If you earn at least $10 in interest during the year, your bank typically sends Form 1099-INT, but you must report all taxable interest even if you don't receive one.


  • It's ordinary income. Savings interest is taxed at the same federal rate as your wages, from 10% to 37% depending on your bracket.

  • The $10 rule is about paperwork, not taxability. Banks issue Form 1099-INT at $10 or more, but you owe tax on interest below that too.

  • You're taxed when it's credited. Interest counts in the year it becomes available to withdraw, even if you leave it in the account.

  • High-yield accounts aren't taxed differently. They simply tend to generate more interest, which can mean a larger tax bill.

  • Some accounts offer tax advantages. HSAs, Roth IRAs and 529 plans can shelter earnings under specific rules.

  • State rules vary. Some states tax interest, some don't — and Treasury interest is federally taxable but exempt from state and local tax.

▶ Stated problem A: Render the rows, everything from the line containing "Viewport: 440px width, 400px" down to the line containing "Open Explore Assistants", as a JSON list of strings with one string per line, skipping blank lines.

▶ Data rows:
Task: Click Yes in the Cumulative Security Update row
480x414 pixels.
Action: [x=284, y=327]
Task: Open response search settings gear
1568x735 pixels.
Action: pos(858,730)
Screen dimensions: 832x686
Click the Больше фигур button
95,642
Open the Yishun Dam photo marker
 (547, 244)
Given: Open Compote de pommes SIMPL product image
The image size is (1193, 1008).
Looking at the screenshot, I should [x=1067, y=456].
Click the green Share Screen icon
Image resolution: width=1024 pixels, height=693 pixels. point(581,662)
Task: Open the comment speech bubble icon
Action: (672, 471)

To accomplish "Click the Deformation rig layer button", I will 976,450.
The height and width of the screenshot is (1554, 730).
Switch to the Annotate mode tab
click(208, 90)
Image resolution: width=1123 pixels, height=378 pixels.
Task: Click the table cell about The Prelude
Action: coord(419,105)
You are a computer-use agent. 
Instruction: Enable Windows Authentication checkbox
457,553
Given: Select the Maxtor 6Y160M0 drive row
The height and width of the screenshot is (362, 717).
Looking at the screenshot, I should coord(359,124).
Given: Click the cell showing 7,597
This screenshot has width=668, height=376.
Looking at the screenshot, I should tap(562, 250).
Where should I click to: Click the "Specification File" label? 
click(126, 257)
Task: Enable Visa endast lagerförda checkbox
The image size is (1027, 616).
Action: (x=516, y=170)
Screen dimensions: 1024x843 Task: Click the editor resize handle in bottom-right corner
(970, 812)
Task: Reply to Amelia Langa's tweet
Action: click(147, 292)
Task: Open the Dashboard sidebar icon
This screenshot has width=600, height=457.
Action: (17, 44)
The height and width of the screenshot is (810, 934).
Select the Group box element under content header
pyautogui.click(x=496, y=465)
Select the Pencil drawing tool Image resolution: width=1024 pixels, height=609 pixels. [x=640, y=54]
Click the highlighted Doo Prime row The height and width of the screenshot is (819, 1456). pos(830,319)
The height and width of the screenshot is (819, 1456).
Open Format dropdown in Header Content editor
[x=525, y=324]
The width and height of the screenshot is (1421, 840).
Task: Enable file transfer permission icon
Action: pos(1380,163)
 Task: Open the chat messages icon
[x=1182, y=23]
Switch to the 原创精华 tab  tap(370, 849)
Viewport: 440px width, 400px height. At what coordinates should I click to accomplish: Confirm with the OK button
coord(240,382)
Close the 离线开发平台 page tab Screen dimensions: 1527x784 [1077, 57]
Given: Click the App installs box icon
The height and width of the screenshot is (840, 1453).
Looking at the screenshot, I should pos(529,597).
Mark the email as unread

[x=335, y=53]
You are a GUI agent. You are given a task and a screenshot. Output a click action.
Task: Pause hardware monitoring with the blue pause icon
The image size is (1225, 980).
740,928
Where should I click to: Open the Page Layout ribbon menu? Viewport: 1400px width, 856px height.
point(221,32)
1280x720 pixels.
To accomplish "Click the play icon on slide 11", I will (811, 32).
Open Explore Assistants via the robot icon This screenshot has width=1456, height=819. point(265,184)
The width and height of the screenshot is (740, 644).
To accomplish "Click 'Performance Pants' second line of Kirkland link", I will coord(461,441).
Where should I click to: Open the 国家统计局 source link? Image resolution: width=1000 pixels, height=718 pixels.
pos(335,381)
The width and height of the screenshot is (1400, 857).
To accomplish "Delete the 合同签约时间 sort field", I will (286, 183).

▶ Stated problem B: Continue the text on how savings interest is taxed, picking up right after its last sentence.

▶ Written response A:
[
  "Viewport: 440px width, 400px height. At what coordinates should I click to accomplish: Confirm with the OK button",
  "coord(240,382)",
  "Close the 离线开发平台 page tab Screen dimensions: 1527x784 [1077, 57]",
  "Given: Click the App installs box icon",
  "The height and width of the screenshot is (840, 1453).",
  "Looking at the screenshot, I should pos(529,597).",
  "Mark the email as unread",
  "[x=335, y=53]",
  "You are a GUI agent. You are given a task and a screenshot. Output a click action.",
  "Task: Pause hardware monitoring with the blue pause icon",
  "The image size is (1225, 980).",
  "740,928",
  "Where should I click to: Open the Page Layout ribbon menu? Viewport: 1400px width, 856px height.",
  "point(221,32)",
  "1280x720 pixels.",
  "To accomplish \"Click the play icon on slide 11\", I will (811, 32).",
  "Open Explore Assistants via the robot icon This screenshot has width=1456, height=819. point(265,184)"
]

▶ Written response B:
Summary generated by AI, verified by MoneyLion editors


The tax on a savings account applies to the interest you earn, not the money you deposit. The IRS treats most interest you receive — or that's credited to an account you can withdraw from without penalty — as taxable income in the year it becomes available to you.

That includes interest on standard savings accounts, money market accounts and certificates of deposit.

Savings interest is taxed as ordinary income, meaning it's taxed at the same rate as your wages or salary. Your rate depends on your total income and tax bracket.

Tax type

Rate range

Applies to

Federal income tax

10% to 37%

Taxable interest, based on your income bracket

If your total income puts you in a higher bracket, your interest is taxed at that higher rate. Someone in the 22% bracket, for example, would generally pay 22% federal tax on their savings interest.

The amount you owe depends on how much interest you earn and your overall income. The interest is simply added to your taxable income when your final bill is calculated.

Savings interest earned

Tax rate

Tax owed

$200

22%

$44

$1,000

24%

$240

These figures are illustrative. Your actual rate depends on your bracket, and you must report taxable interest even if no Form 1099-INT arrives.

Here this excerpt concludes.